The COVID National Emergency was most recently continued by the President on March 1, 2022. This means that absent a further continuation or early termination, the current COVID National Emergency will end on February 28, 2023.
DOL Deadline Extensions
The following DOL deadlines were extended pursuant to the National Emergency declarations:
- The COBRA 60-day election period, COBRA payment due dates, and COBRA deadlines to notify the plan of a qualifying event or new disability.
- The 30-day or 60-day window to submit a HIPAA special enrollment request.
- The deadline to file, appeal or request an external review of a claim.

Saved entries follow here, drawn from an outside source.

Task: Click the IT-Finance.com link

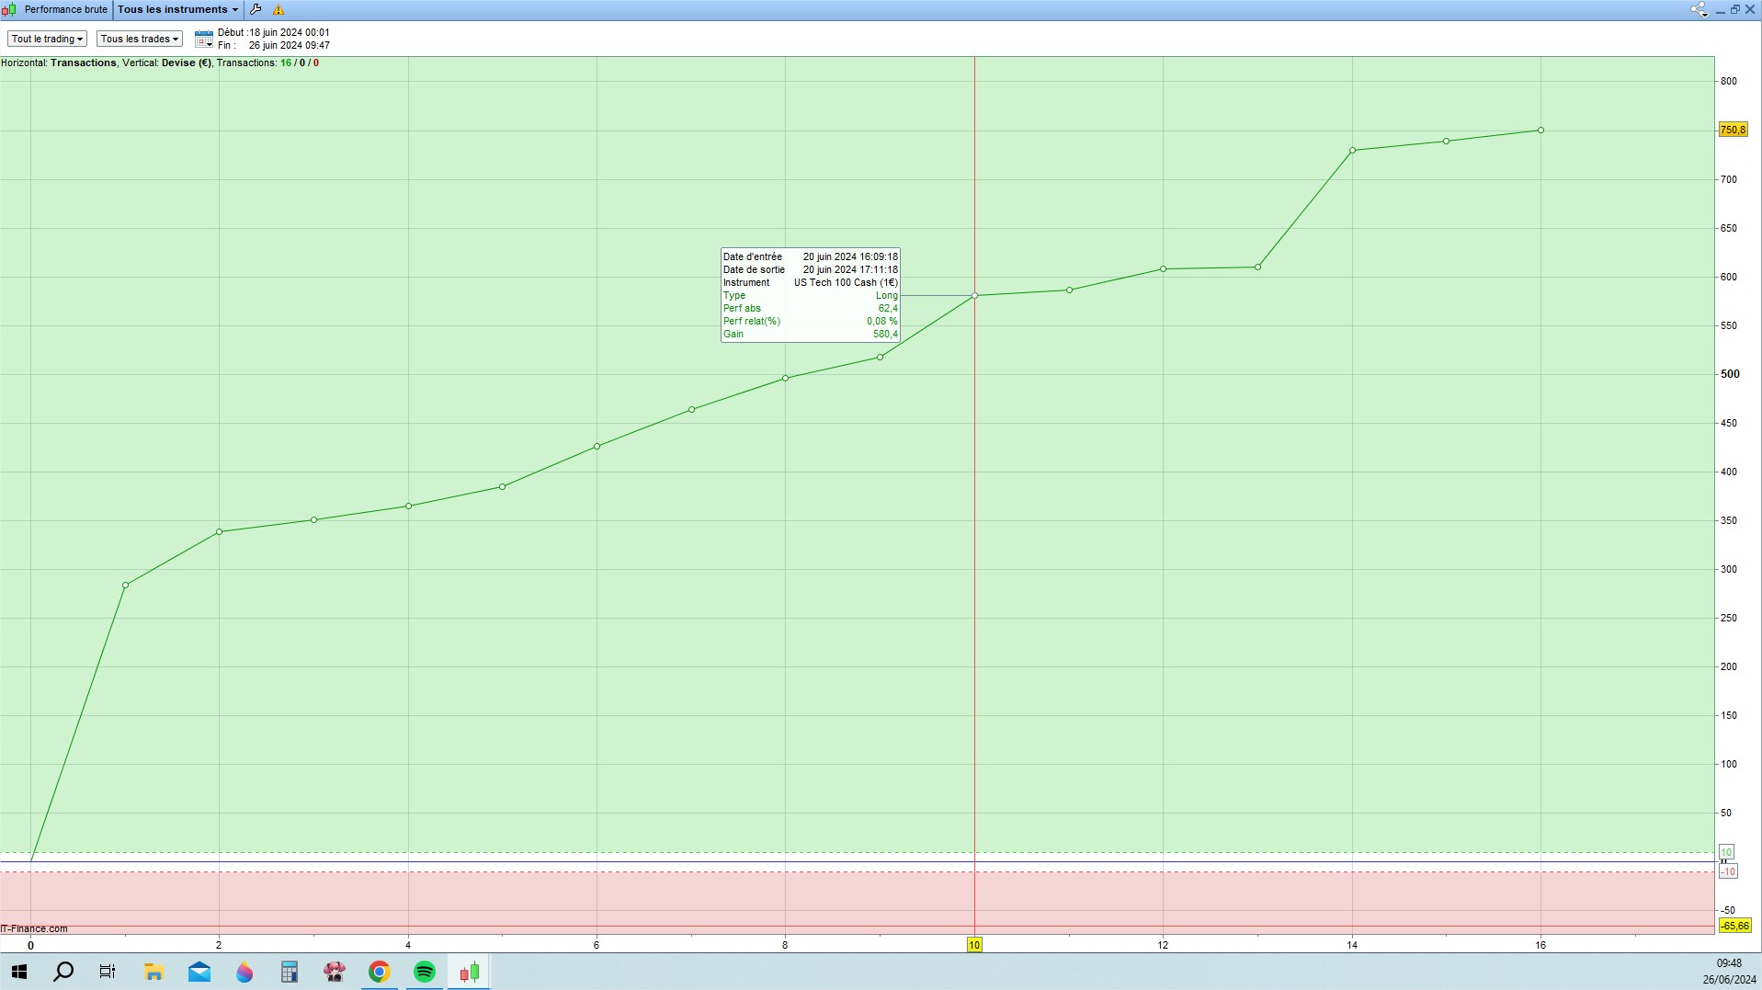Action: click(x=34, y=928)

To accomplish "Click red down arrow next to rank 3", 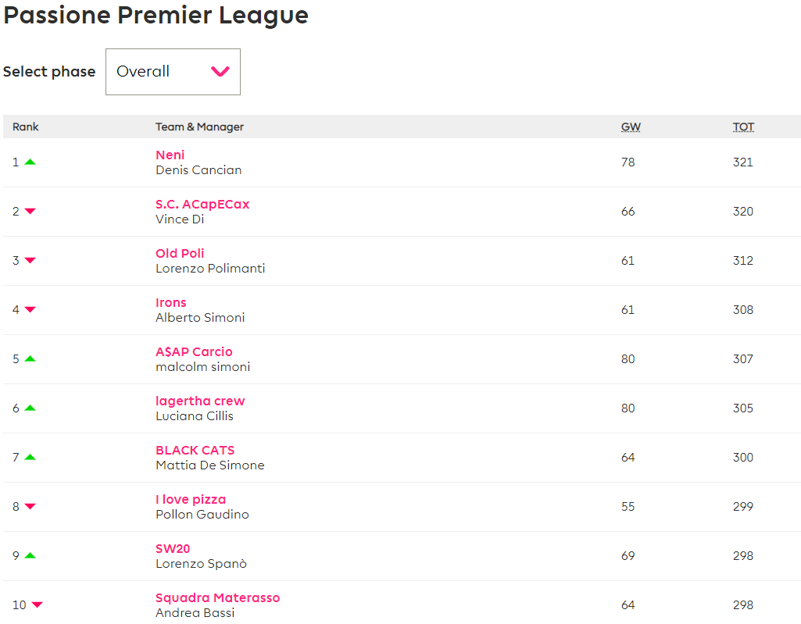I will 30,260.
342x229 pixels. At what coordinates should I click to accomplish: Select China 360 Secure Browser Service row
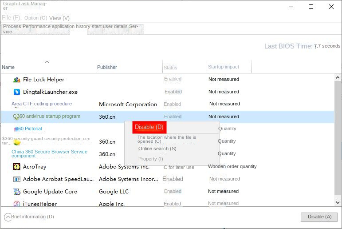coord(49,154)
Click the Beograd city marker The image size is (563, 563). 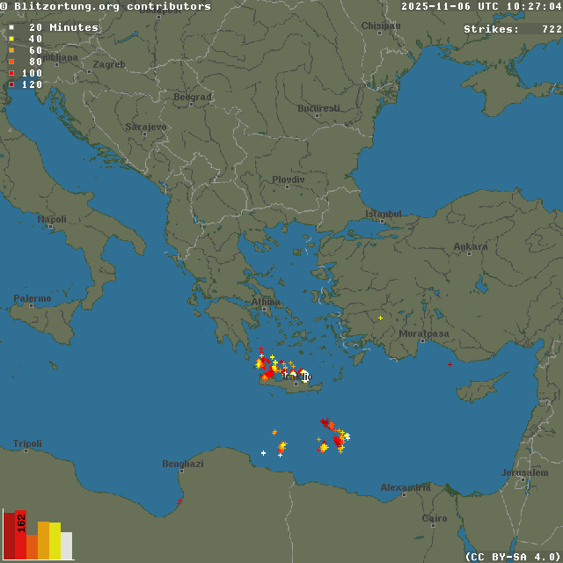click(191, 104)
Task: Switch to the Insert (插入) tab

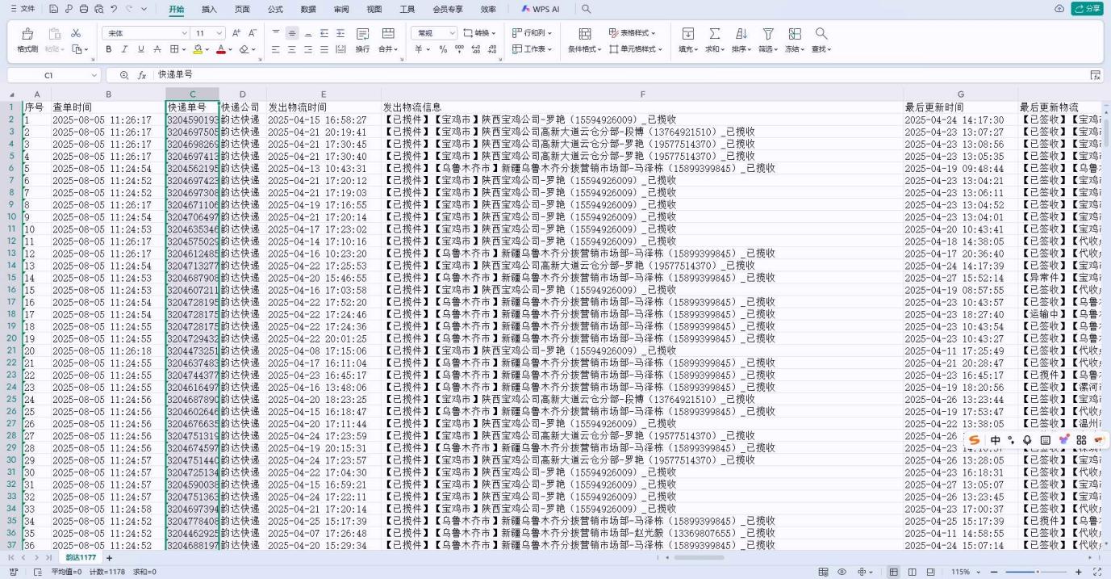Action: [209, 9]
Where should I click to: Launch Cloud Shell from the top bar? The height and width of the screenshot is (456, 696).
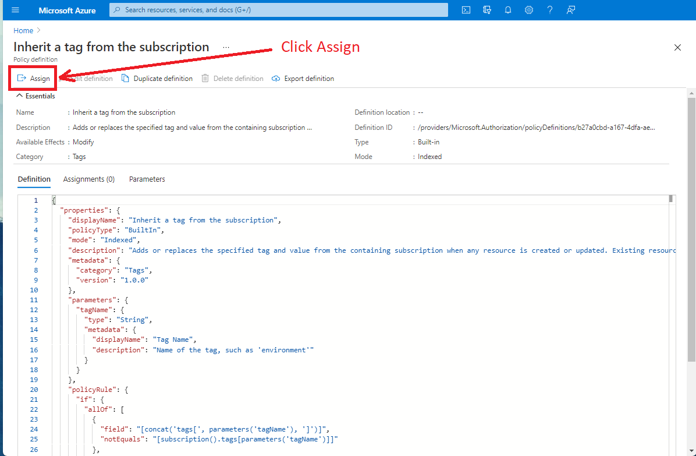466,10
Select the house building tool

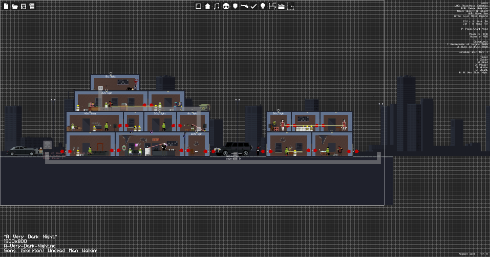pyautogui.click(x=207, y=6)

The above extensions will end at the end of the defined “Outbreak Period” and runs until the earlier of:
- 60 days after the announced end of the COVID National Emergency
- One year from the date an individual is first eligible for deadline relief
Employer Action Items: Plan sponsors must ensure these deadline extensions are followed for all participants and COBRA beneficiaries. In addition, eligible individuals will need to be tracked to ensure their personalized one-year deadline is followed. Lastly, participant communications should be reviewed and updated to reflect the reversion to regular deadlines.
How do Public Health Emergency extensions work?

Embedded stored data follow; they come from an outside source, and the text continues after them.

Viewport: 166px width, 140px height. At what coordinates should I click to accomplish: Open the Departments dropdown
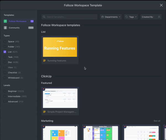111,17
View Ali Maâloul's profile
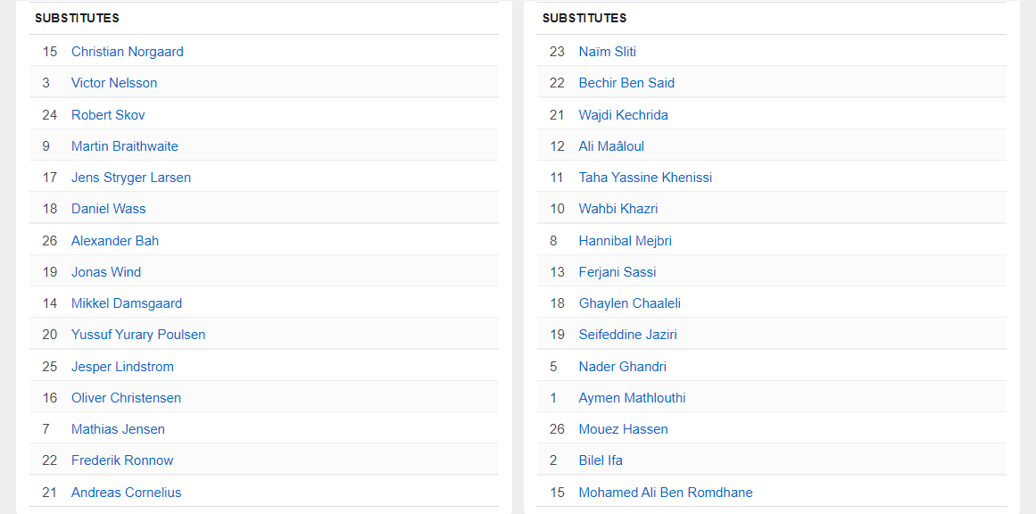 (611, 146)
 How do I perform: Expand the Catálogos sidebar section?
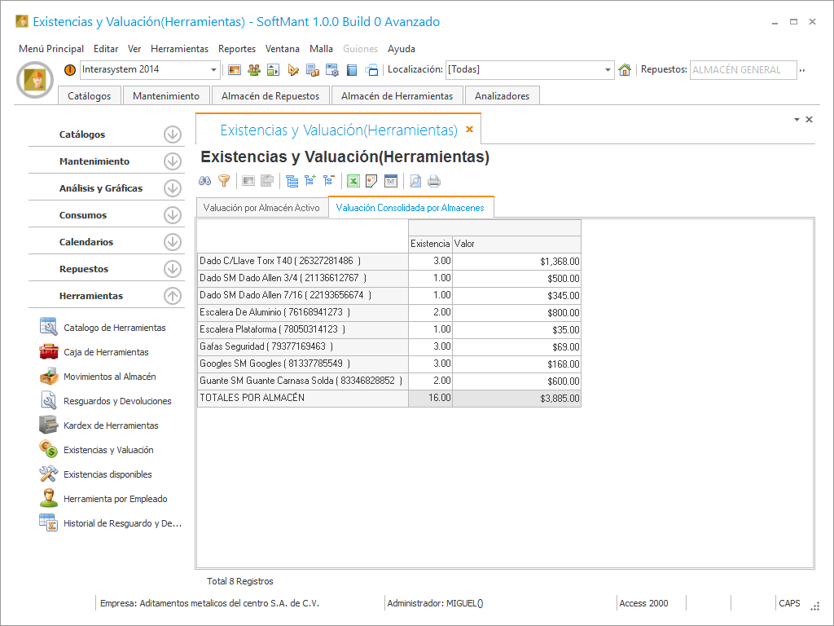172,134
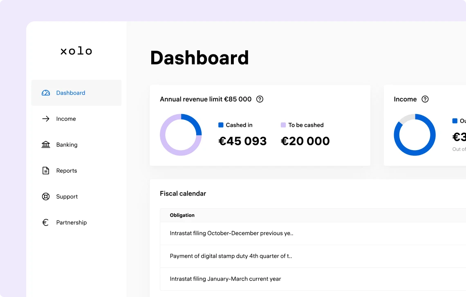Click the Reports document icon
466x297 pixels.
click(45, 171)
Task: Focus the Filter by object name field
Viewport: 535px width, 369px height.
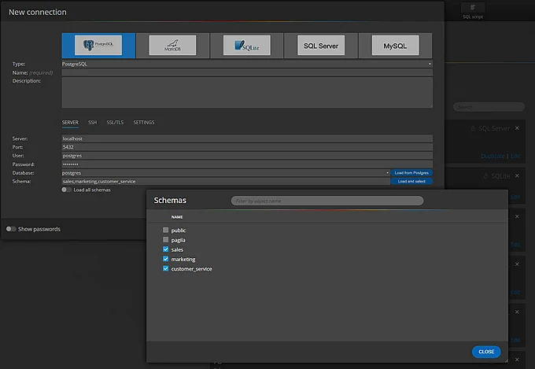Action: [x=327, y=201]
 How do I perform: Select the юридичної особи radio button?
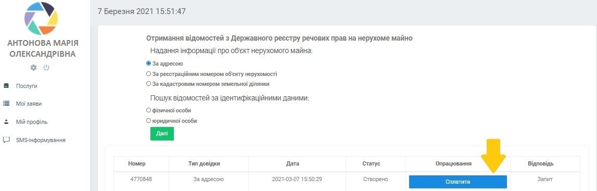click(x=148, y=121)
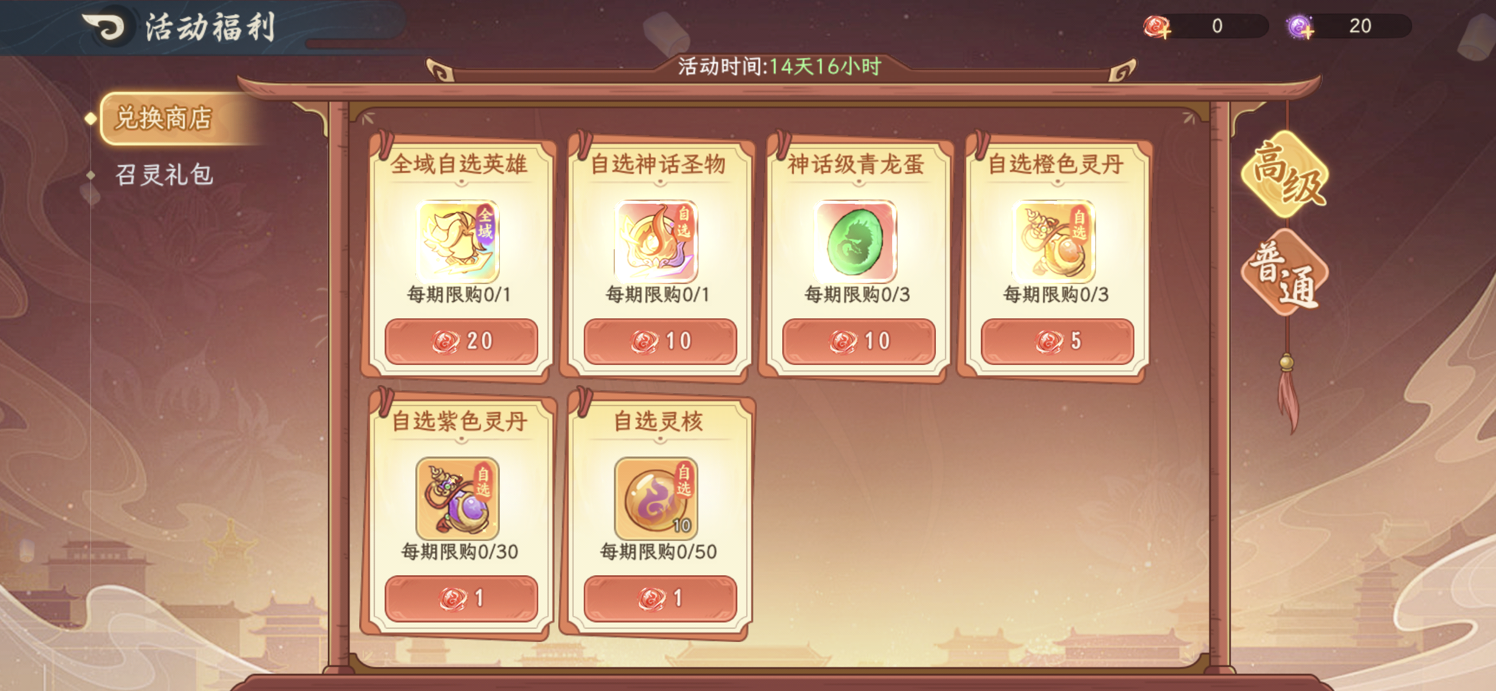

In addition to the president’s declaration of a National Emergency, the HHS also declared a Public Health Emergency due to COVID in January 2020. Unlike the National Emergency, a Public Health Emergency may only exist in 90-day increments before it must be extended.
The current COVID Public Health Emergency was extended by the HHS on July 15, 2022. This would mean, absent a further extension, the COVID Public Health Emergency will expire on October 13, 2022. However, HHS has announced it will provide at least 60 days advance notice prior to the end of the Public Health Emergency in order for plan sponsors to prepare.
HHS Deadline Extensions
The HHS Public Health Emergency required plans to:
Employer Action Item:
- Cover COVID-19 diagnostic testing and related services without cost sharing, prior authorization, or other medical management requirements
- Cover COVID-19 vaccines and boosters (including from out-of-network providers) without cost sharing, prior authorization, or other medical management requirements
The CARES Act provisions will continue to require plans to cover COVID vaccines from in-network providers at no cost as a preventive measure. However, in looking ahead to when these provisions will end, plan sponsors should address the following:
- Consider whether to continue covering COVID testing and out-of-network vaccines without cost sharing with participants.
- Review/update plan documents and participant communications
- Send communications to participants about any changes in benefits.
CARES Act TeleHealth Provisions
While not connected to either of the above emergency declarations, the CARES Act temporarily permitted telehealth services for individuals covered under HDHP plans prior to reaching the statutory deductible. This enabled first-dollar coverage of these services without jeopardizing HSA eligibility for plan years beginning on or before December 31, 2021.
Effective April 1, 2022, Congress extended this first-dollar coverage relief
through December 31, 2022.
While many hope that this relief will become permanent, such a change would require legislative action. As such, employers should plan for this provision to sunset at the end of the year.
Employer Action Item:
Participants covered under HDHP policies likely have gotten used to this first-dollar telehealth coverage being provided under their plan. A review/update of plan documents and communication to plan participants that this provision will expire at the end of this year will be important.